From the entries below, transcribe exactly the lines between the line holding "Open Learn about" and the line holding "Given: Click the Meetings speech-bubble icon", inclusive; skip all other lines.

-------- Supplied material

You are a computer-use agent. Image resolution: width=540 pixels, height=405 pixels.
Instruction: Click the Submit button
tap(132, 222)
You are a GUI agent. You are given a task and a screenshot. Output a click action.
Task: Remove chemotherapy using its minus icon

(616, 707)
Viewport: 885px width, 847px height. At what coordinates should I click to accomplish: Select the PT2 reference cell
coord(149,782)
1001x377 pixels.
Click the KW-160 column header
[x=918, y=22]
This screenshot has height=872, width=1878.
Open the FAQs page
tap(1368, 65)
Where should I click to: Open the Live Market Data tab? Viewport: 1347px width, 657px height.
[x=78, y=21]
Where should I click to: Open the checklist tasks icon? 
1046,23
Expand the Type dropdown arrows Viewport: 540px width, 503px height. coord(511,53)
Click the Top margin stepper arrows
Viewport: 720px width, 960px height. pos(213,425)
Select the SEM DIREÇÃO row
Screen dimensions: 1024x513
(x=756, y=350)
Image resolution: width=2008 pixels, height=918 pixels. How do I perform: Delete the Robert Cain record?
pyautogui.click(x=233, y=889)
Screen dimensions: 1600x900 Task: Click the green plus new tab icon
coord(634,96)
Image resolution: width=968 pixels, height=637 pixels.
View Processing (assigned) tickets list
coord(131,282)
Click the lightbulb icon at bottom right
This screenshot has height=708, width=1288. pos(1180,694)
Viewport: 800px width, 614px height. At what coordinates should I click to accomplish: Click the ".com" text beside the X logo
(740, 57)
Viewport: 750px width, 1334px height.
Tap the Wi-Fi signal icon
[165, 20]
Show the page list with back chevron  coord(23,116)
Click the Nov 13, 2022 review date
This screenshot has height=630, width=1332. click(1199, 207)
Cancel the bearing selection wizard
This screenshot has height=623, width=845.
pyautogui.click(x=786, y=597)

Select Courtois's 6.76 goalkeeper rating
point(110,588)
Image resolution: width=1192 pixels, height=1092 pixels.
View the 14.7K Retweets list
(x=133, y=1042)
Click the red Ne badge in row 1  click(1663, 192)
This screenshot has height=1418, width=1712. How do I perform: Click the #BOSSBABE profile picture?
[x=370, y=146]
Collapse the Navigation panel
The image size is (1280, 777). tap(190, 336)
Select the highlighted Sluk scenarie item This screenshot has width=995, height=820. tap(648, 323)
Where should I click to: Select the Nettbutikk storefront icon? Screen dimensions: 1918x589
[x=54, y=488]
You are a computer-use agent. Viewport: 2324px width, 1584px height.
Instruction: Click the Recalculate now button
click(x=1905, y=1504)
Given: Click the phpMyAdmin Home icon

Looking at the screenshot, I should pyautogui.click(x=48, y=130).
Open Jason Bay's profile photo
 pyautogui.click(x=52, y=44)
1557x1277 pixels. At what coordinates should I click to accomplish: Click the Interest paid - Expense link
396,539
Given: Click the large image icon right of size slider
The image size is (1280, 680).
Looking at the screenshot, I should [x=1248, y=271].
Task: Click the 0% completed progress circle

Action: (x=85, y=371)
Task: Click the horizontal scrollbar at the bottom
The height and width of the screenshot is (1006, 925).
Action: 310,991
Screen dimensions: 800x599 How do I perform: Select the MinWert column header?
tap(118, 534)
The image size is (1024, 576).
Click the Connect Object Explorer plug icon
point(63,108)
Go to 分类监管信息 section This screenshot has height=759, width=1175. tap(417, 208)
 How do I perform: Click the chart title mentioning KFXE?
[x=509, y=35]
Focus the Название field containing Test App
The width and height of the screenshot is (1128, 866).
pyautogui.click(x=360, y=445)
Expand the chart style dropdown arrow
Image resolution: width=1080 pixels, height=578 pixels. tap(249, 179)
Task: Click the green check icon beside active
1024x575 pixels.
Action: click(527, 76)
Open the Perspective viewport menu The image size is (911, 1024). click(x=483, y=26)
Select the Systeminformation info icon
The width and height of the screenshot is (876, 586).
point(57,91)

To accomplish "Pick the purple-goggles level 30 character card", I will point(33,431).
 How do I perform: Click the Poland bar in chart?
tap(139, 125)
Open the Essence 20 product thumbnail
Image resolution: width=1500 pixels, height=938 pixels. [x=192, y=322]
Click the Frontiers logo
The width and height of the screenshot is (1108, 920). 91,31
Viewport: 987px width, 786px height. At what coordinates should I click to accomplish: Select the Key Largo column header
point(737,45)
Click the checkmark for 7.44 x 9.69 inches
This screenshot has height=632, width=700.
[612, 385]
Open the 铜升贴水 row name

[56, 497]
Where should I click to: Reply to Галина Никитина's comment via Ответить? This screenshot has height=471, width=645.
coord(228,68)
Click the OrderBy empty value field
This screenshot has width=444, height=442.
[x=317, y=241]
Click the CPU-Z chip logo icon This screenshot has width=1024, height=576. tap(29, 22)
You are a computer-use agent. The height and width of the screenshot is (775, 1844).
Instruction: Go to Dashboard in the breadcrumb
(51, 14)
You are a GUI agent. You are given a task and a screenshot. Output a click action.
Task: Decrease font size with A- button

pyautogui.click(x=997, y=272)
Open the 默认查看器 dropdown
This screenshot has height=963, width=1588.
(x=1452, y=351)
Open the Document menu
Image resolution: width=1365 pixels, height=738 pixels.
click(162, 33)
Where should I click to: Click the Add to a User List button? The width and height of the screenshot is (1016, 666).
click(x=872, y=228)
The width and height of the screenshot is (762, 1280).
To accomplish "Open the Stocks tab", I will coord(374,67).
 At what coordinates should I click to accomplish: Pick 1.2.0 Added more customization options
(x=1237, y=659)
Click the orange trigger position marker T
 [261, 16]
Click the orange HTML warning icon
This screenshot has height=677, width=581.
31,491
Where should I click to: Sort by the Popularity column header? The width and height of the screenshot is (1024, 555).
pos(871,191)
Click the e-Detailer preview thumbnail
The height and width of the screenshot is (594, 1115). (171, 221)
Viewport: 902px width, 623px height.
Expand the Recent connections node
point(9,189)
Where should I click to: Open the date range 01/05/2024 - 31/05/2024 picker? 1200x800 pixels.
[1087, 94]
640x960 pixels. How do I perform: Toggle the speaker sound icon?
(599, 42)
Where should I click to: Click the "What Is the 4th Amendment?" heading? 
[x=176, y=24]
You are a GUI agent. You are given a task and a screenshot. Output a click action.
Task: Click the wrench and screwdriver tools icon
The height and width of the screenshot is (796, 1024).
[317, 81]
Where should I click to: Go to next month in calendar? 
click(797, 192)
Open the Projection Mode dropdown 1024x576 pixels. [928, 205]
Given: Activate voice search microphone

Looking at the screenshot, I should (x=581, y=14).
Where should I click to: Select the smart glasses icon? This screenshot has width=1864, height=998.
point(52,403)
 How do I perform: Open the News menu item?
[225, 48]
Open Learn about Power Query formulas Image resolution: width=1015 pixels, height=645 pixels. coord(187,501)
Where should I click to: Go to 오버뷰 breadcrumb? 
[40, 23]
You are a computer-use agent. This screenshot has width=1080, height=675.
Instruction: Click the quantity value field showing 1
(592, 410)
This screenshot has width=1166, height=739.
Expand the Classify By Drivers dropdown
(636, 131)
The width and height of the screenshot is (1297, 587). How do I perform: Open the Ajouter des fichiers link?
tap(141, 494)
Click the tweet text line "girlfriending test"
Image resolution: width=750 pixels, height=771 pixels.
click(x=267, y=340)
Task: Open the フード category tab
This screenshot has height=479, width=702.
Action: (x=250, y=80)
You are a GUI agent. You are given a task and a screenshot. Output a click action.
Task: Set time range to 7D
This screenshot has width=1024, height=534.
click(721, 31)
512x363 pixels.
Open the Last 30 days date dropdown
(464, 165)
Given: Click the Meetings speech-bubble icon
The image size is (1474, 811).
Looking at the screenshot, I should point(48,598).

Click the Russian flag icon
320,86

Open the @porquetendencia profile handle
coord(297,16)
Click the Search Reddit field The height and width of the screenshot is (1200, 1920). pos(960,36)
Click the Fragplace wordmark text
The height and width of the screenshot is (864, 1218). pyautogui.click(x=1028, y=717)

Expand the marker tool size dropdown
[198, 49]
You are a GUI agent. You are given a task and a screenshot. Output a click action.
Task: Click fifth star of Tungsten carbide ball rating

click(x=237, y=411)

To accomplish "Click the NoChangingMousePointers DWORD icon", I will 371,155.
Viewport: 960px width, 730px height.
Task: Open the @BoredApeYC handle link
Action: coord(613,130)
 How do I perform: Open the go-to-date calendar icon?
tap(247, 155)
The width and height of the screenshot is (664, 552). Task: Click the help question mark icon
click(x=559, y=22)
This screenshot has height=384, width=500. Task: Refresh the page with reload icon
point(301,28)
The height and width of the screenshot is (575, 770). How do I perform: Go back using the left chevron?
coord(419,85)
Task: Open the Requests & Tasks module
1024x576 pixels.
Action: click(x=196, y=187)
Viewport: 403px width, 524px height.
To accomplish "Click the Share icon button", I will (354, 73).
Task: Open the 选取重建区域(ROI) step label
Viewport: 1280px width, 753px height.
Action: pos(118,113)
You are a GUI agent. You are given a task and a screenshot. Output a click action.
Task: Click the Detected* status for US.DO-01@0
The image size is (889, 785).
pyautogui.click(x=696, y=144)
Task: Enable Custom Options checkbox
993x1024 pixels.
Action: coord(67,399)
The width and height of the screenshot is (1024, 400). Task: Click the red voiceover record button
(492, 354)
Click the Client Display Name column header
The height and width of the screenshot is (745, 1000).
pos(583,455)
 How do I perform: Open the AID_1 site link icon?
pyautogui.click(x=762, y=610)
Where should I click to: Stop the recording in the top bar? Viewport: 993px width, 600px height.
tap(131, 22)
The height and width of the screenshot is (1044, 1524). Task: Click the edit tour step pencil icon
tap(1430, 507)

----------------

Problem solution:
Open Learn about Power Query formulas Image resolution: width=1015 pixels, height=645 pixels. coord(187,501)
Where should I click to: Go to 오버뷰 breadcrumb? 
[40, 23]
You are a computer-use agent. This screenshot has width=1080, height=675.
Instruction: Click the quantity value field showing 1
(592, 410)
This screenshot has width=1166, height=739.
Expand the Classify By Drivers dropdown
(636, 131)
The width and height of the screenshot is (1297, 587). How do I perform: Open the Ajouter des fichiers link?
tap(141, 494)
Click the tweet text line "girlfriending test"
Image resolution: width=750 pixels, height=771 pixels.
click(x=267, y=340)
Task: Open the フード category tab
This screenshot has height=479, width=702.
Action: (x=250, y=80)
You are a GUI agent. You are given a task and a screenshot. Output a click action.
Task: Set time range to 7D
This screenshot has width=1024, height=534.
click(721, 31)
512x363 pixels.
Open the Last 30 days date dropdown
(464, 165)
Given: Click the Meetings speech-bubble icon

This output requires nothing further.